#### What to do
(A) According to the blog page below, in what year did the writer and other litigants sue Canada's federal government for the right to marry?
(B) Summarize the blog page below in two sentences.
━━━━━ Selected text ━━━━━
Jane Eaton Hamilton

"We must always take sides. Neutrality helps the oppressor, never the victim. We must always take sides. Silence encourages the tormentor, never the tormented." — Elie Wiesel

Tag: disability

Writing and Disability: She used to be a writer, but then she got sick

At the wonderful Lit Hub, Emma Smith-Stevens writes about the shock of illness, and how losing physical capacity threw everything else in her life into question.

I Used To Be a Writer

Edie and Thea–marriage and disability

Edie and Thea, a movie still

A lot of you know I was one of the litigants who sued Canada’s federal government in 2000 for the right to marry my queer, long-term partner. I’m not a big booster of marriage in general, given its roots in female ownership, and some of its current reflections of same, but I found it offensive that a group of people had been systematically excluded from a civic right available to the rest of the population. I worked with lawyers barb findlay and Kathleen Lahey toward our ultimate success June 8, 2003 and was fortunate to be sitting in the Supreme Court of Canada when Beverly McLaughlin’s court changed our constitution to reflect the new, inclusive law.

Until 2003, you didn’t have the right in Canada, if you were queer, to decide whether or not to marry. We’ve had the right to make up our own minds about marriage for 14 years less a week now.

Heterosexuals changed their minds about us, recognizing our humanity because they recognized the similarity of our vows. Hets spoke marriage and so we began to have a dialogue toward reconciliation and safety.

Why that matters, still, is that we can’t be entirely safe without allies. We can’t fight the battles ahead, which I fear may start grim and devolve, without having each other’s strength and courage to lean on. There are a lot of incidents mentioned in the news now where a straight person stopped an attack we couldn’t stop.
━━━━━ Provided data ━━━━━
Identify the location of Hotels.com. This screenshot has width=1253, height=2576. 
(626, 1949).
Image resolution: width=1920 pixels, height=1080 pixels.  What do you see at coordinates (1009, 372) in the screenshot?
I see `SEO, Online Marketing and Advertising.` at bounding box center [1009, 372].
━━━━━
#### Outputs by task
(A) In 2000.

(B) The blog page points to a Lit Hub piece in which Emma Smith-Stevens writes about the shock of illness and how losing physical capacity threw the rest of her life into question. The writer recounts being one of the litigants who sued Canada's federal government in 2000 for the right to marry a queer long-term partner, a right won on June 8, 2003, and argues that queer people cannot be entirely safe without allies.